ASSIGNMENT: Please summarize the commentary on the slippery slope in two sentences.

TEXT PASSAGE:
____

Tuesday, March 06, 2012

An update from somewhere near the bottom of the slippery slope

Commentary by James H. Shott

We not infrequently hear an admonition against taking a particular action because doing so is the first step down a slippery slope that leads to disaster, or at least to some negative situation.

Over the last several decades we have seen a steady decline in what once was called “morality,” a concept increasingly regarded as something from the Stone Age; senseless restrictions hampering the good times of no rules and no responsibilities.

Perhaps it is a natural human reaction to want total freedom to do as one pleases, but wisdom and past experience show us that a society cannot succeed without some rules. However, social rules do not carry fines or jail time; breaking the rules brought only shame and having people whisper as you walked by. And as more and more people chose to ignore certain rules, the whispering faded out and the rules and the stigma attached to them gradually disappeared.

Without significant social penalties, the predictable results of casual and often careless sex increased, the most serious being unwanted pregnancy. Back in the day, when a female got pregnant, usually she had the baby and became a mother, and the male involved became a father. But that was inconvenient for one or both parents, so along with the loosening of sexual customs came a relaxed sense of responsibility for one’s actions, and unwed mothers and absentee fathers grew in number, along with children put up for adoption.

But having a baby you didn’t want was inconvenient for the mother, so abortion that was once used only when medical conditions warranted, such as when the health of the mother was at risk, became after-the-fact birth control.

Abortion advocates argue that a fetus, at least in the early stages, is not a human being, only a mass of cells. Therefore, relieving the woman of this tumor-like inhabitant is not killing a child, because it is a “nonviable tissue mass,” not a child.  The determination that a fetus is not a child is based upon the unresolved question of just when the fetus becomes a person: at conception, at viability (however that is defined) or at birth.

Now, two Australian ethicists – Alberto Giubilini with Monash University in Melbourne, and Francesca Minerva at the Centre for Applied Philosophy and Public Ethics at the University of Melbourne – have provided an answer to the question: it doesn’t matter. They argue in the latest online edition of the Journal of Medical Ethics that if abortion of a fetus is allowable, so, too, should be the “termination” of a newborn. This is what can happen when you climb onto that “slippery slope.”

____

SUPPLIED INFORMATION:

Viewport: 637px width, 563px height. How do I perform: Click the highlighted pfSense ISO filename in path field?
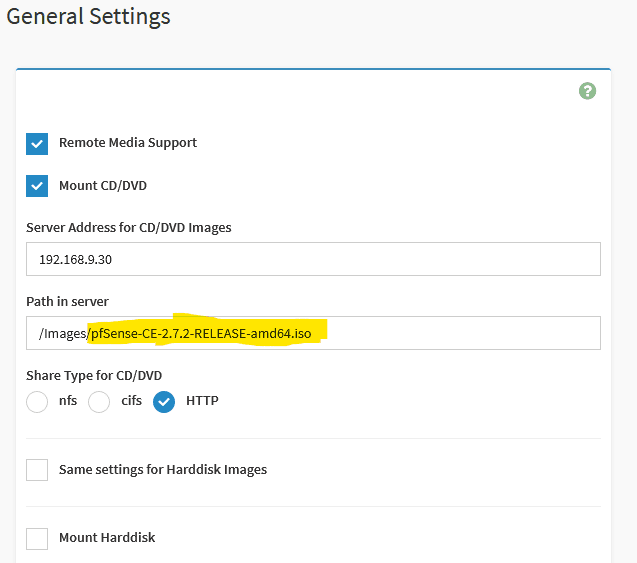coord(207,333)
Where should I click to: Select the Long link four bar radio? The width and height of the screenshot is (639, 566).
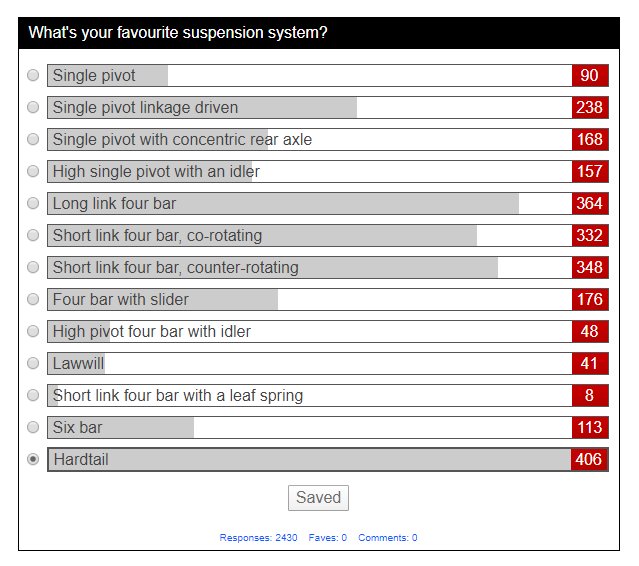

____

SOLUTION TO THIS EXERCISE: The commentary says that over recent decades social rules of morality faded as more people ignored them, and that without social penalties casual sex led to more unwanted pregnancies, unwed mothers, absentee fathers, and abortion used as after-the-fact birth control. It reports that two Australian ethicists have argued in the Journal of Medical Ethics that if aborting a fetus is allowable, so should be the "termination" of a newborn, and it presents this as what can happen on the slippery slope.